Le Premier ministre Anutin Charnvirakul a évoqué la possibilité de relever l’âge légal de départ à la retraite de 60 à 65 ans, dans un contexte de vieillissement accéléré de la population thaïlandaise. Cette proposition, encore à l’état de concept, suscite un vif débat entre les secteurs public et privé.
Alors que certaines institutions publiques expérimentent déjà des départs à 65, voire 70 ans, les entreprises privées s’inquiètent des coûts supplémentaires que cela engendrerait, notamment dans une économie ralentie. Beaucoup privilégient les départs anticipés ou l’automatisation pour réduire leurs charges. Des voix du secteur hôtelier et industriel alertent sur les risques de licenciements si la mesure devenait obligatoire, et sur les tensions intergénérationnelles qu’elle pourrait provoquer.
D’autres experts, comme Thitima Chucherd de la SCB, jugent la réforme pertinente face à la baisse du taux de natalité et à la contraction du marché du travail. En 2024, la Thaïlande est officiellement devenue une société vieillissante, avec une baisse de la population et une dépendance accrue aux personnes âgées. Le rapport de la SCB recommande d’investir dans la formation, l’adaptation technologique et la flexibilité des conditions de travail pour accompagner cette transition. À ce jour, aucun gouvernement thaïlandais ne s’est soucié de formation professionnelle.
Dans le même temps, la Thaïlande s’impose discrètement comme l’un des pays les plus marqués par la longévité, avec plus de 45 000 centenaires recensés en 2025 (42 000 en France), soit le cinquième rang mondial, selon le Département des administrations provinciales. Cette évolution reflète les progrès en matière de santé, de nutrition et de sensibilisation au vieillissement actif. Derrière ce succès, on voit poindre une crise sociale : les familles élargies, qui étaient autrefois le pilier du soutien aux personnes âgées, se fragmentent. Cette situation laisse présager un avenir où de nombreux centenaires vivront isolés et sans sécurité financière.
Selon la chercheuse Nattapat Sarobol (Université Thammasat), les centenaires actuels doivent leur bien-être à la présence de proches et à un sentiment d’utilité sociale. Or, avec la baisse du taux de natalité et la réduction de la taille des foyers, ce modèle familial s’effondre. Les personnes âgées risquent de dépendre davantage de services publics déjà sous pression.
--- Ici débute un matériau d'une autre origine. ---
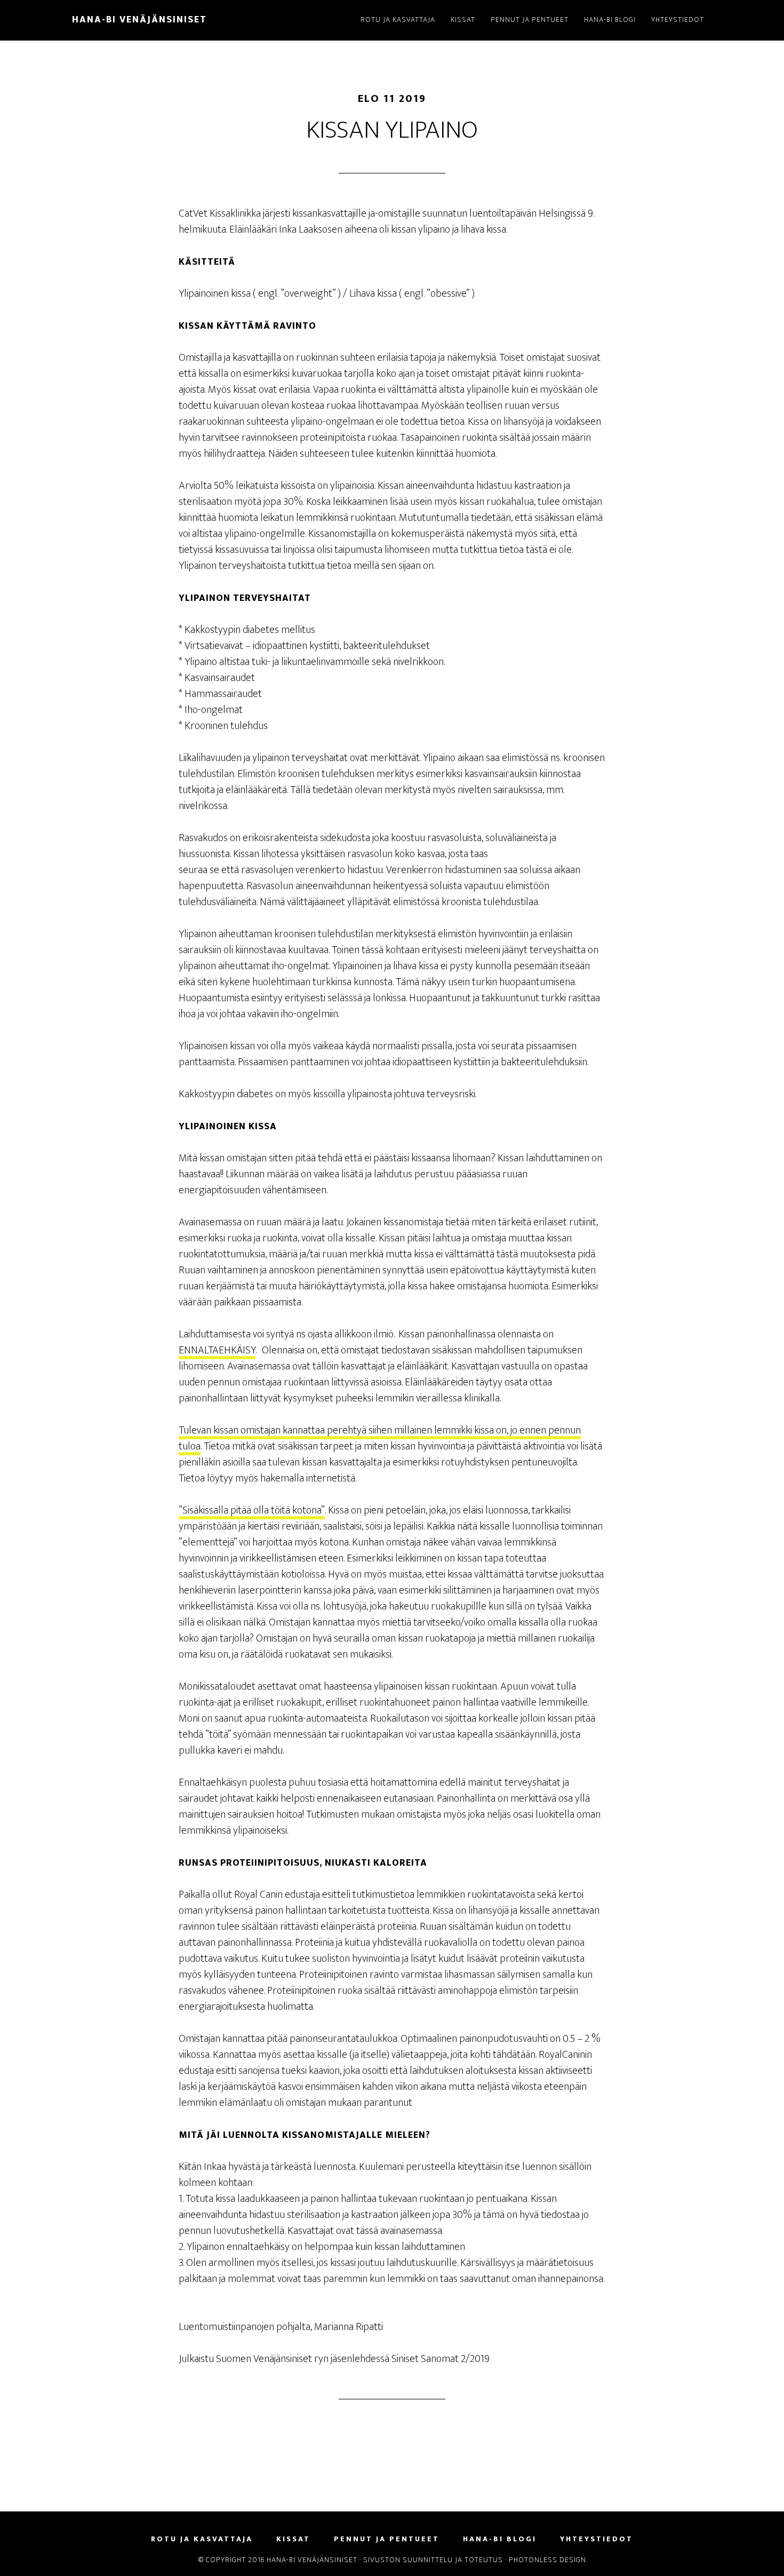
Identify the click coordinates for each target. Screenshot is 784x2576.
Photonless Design (547, 2560)
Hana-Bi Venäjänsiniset (139, 20)
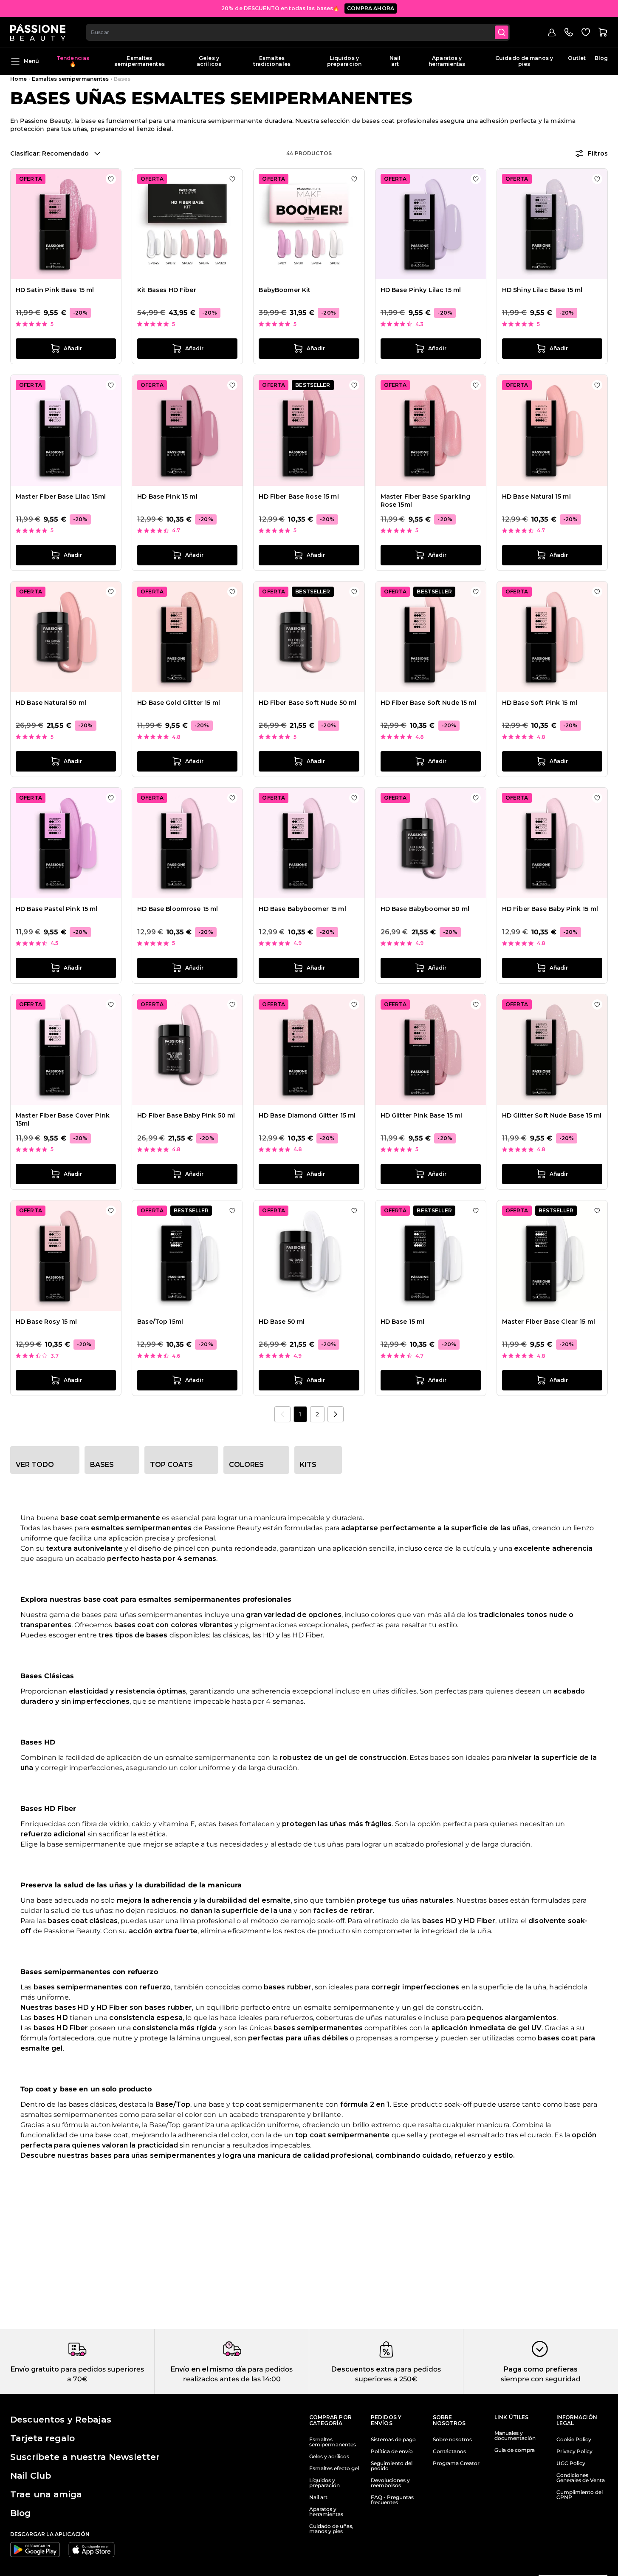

Le chercheur Nonarit Bisonyabut (TDRI) souligne que le vieillissement démographique, couplé à une chute des naissances, crée un « fossé de charge » : de moins en moins d’actifs doivent soutenir de plus en plus de retraités. Il appelle à des politiques permettant aux seniors de rester actifs, avec des emplois adaptés à leurs capacités.
Face à une espérance de vie qui dépasse désormais les 80 ans, les experts plaident pour une redéfinition du vieillissement : il ne s’agit plus seulement de vivre plus longtemps, mais de vivre mieux, en restant autonome, valorisé et intégré dans la société.
L’Asie du Sud-Est connaît une transition démographique majeure : d’ici 2050, un habitant sur cinq aura plus de 60 ans. Ce vieillissement rapide, reflet des progrès en santé publique, pose d’importants défis sociaux et économiques. Pour y répondre, l’OMS propose une stratégie régionale axée sur le vieillissement actif, l’accès équitable aux soins et le soutien aux aidants. Les maladies non transmissibles, la solitude et la précarité touchent particulièrement les femmes âgées. Investir dans le vieillissement en bonne santé est essentiel.